Written by Samuel Barker
Jun 17, 2007 at 08:00 PM
ImageFor the alternative rock fan, this was the best Father’s Day in Houston in quiet a while, possibly ever. With the reformed Dinosaur Jr. making their first stop in Houston since the release of their new album, Beyond, last month, anticipation was high. Oddly, the guys were opening up for the Black Keys on this date.

Regardless, the audience packed into the main room of Warehouse Live to see the band play it’s 9-song, 45-minute set. With tickets only $15 for the show, people we much more willing to ante up the cash to see the opening band blow the house away.

When Dinosaur took the stage, the audience erupted and a sign popped up out of the front row. After picking up his guitar, guitarist/vocalist J Mascis, without his glasses, made his best attempt to make out the fan’s request for a pick. After a slight chuckle and a reply of “Sure.” Mascis grabbed a pick and got it to the fan.

Then, after a glance over a drummer Murph, the band kicked into Almost Ready, the opening song from Beyond. Then about 8 notes into the opening lead, the guitar dropped out and only the sight of Mascis’ fingers moving around the fretboard could be seen. After a few seconds, Mascis tried to get his signal back and failed. Bassist/vocalist Lou Barlow and Murph kept the rhythm going while he tried to get it all in order, but eventually they stopped…which saw the audience erupt in loud applause to let the band know it was okay and would welcome the next start.

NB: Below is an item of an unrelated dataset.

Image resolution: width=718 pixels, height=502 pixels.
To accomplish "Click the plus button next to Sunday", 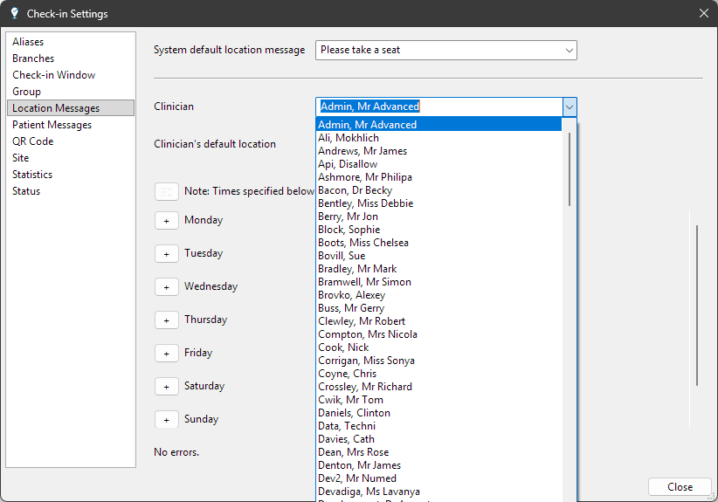I will [x=166, y=420].
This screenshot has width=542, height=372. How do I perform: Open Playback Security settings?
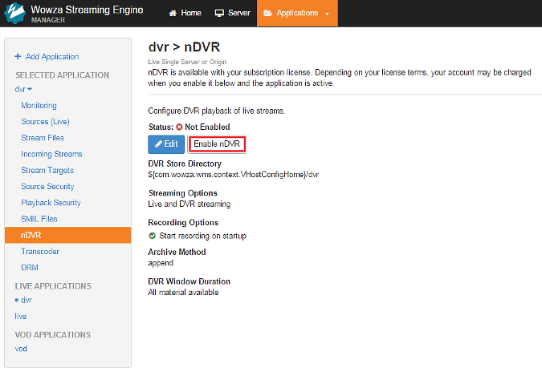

After giggling a few wires the band went back into Almost Ready and never looked back. Barlow performed his contribution to Beyond, Back To Your Heart. The song was awesome live and carried the same edge the band has shown with other songs.

The set was also peppered with classics from the years Barlow wasn’t in the band, like Out There, which was breathtaking live, and Feel The Pain. After seeing the band play material from their first 3 albums on the last tour, it was nice to see Barlow and Mascis cranking out the later favorites together and material from the new album. Of course, Small Fury Things found it’s way into the set, along with Freak Scene, which closed the set, so the initial recordings were represented.

While a longer set would have been more than welcomed, people were appreciative of the abbreviated set. Though, many people questioned why a legendary band like Dinosaur Jr was opening for The Black Keys.

Akron, Ohio’s very own The Black Keys closed the show and started off with some slight guitar issues as well, but quickly got everything back in working order.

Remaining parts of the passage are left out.